Uh, two wonderful events. Don’t know what that would look like. But, uh, for now, we must, we must muddle through December, January and February, and we must do that somehow. All right. Let’s look at this thing. So, um, when you use temporary objects in store procedures, um, for everybody, that’s going to mean temp tables. For people in certain situations, uh, certain SQL Server situations, uh, that would also mean table variables.

If you are getting the table variable deferred compilation, uh, intelligent query processing feature, uh, in your query plans. Um, only you can find that out. I can’t tell you that. You have to figure that out. But for temp tables, uh, you can see this happening. So, um, let’s actually add, uh, down here. I want to add a dbcc free proc cache.

Go just in case. So we’re going to look at this store procedure. Uh, I mean, a temp table is going to get created, but it’s not going to get used, right? So like we’re going to have two joins to a temp table, the stuff, I don’t need to put data in the temp table. It’s just to show you that the temp table, uh, will cause deferred compilation. Right.

And we’re going to have that in both of these queries, but let’s make sure this store procedure is run to not use a temp table. And let’s do a dbcc free proc caching and let’s run the store procedure using the reputation parameter first, right? So if we do this and we look at the execution plan and granted, I haven’t created any helpful indexes for this.
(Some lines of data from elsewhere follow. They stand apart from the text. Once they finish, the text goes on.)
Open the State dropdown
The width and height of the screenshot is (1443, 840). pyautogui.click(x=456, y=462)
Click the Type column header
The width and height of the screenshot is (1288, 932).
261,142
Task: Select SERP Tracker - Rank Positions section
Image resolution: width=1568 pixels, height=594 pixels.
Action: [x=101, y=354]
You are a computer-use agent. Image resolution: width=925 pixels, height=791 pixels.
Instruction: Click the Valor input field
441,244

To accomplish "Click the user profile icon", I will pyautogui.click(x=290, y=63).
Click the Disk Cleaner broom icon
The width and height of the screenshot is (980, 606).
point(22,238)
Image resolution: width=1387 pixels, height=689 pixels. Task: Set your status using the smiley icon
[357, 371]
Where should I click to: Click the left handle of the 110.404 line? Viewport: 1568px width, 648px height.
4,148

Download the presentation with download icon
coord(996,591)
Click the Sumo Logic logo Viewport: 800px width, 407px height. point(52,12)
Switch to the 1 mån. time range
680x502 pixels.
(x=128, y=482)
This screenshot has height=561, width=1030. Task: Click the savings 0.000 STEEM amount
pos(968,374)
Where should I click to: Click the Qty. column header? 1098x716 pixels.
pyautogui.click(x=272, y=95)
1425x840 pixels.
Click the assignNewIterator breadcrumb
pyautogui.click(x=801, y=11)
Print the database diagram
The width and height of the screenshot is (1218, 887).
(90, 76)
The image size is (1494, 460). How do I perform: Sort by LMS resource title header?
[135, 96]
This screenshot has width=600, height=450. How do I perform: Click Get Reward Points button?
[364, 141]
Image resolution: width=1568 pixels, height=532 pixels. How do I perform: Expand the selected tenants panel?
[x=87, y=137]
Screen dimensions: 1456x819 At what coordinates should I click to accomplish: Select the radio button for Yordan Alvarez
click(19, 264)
That’s really not a performance demo. It’s just a behavioral demo. And we look at the parameter list. We will see that, uh, over here we have, uh, compile and runtime values for, uh, reputation is 500,000, right? So, uh, the initial compilation for the store procedure was done with reputation at 500,000.

And that is also getting the actual execution plan, the runtime value for this execution. The reputation parameter gets used in this query against the users table. The score parameter gets used against the post table in this query.

So, uh, if we run this now and we say, uh, for score equals nine, nine, nine, nine, that’s four nines. And we look at the execution plan and we do the same thing as last time. We look at the parameter.

Where are you hiding from me? There we go. We look at the parameter list. We will see that the runtime value was nine, nine, nine, nine. But that’s not right.

That’s not right. The, uh, compile time value for this is null. All right. So SQL Server sniffed a null value and it’s doing cardinality estimation based on that null value. We have a one row estimate here, right?

So we got 12 rows back. There was one when we SQL Server estimated one row for null. We found 12 rows, uh, uh, for based on what we were looking for, which I don’t know, is that weird? Maybe, but, um, you know, not, not really.

There were four rows with a score greater than or equal to nine, nine, nine, nine. But, uh, there was a one row estimate from the null compile time value. So, uh, this is, you know, something worth noting.

If you are, if you have lots of if branching in your store procedures and there are lots of different parameters that get used in different if branches. And as you pass things in, you might actually supply different values up here.

Things can get pretty weird, right? It’s not, it’s like, like a, like another layer to a parameter sensitivity issues. But what I want to show you now is if we go and we say we put these left joins in, and I’m only using these very spurious left joins to show you that the behavior of involving a temp table.

This is the deferred compilation that you get, uh, from all temp tables and some table variables depending on your SQL Server version edition and, uh, all that good stuff. Uh, we rerun this and recreate the store procedure.

Let’s clear out the plan cache just to make sure. And what we’re going to do is the same old boring thing here. Well, we run this for reputation equals 500,000 first. And we’re going to get about the same thing happen for the first execution where the, um, compile and runtime values are both 500,000.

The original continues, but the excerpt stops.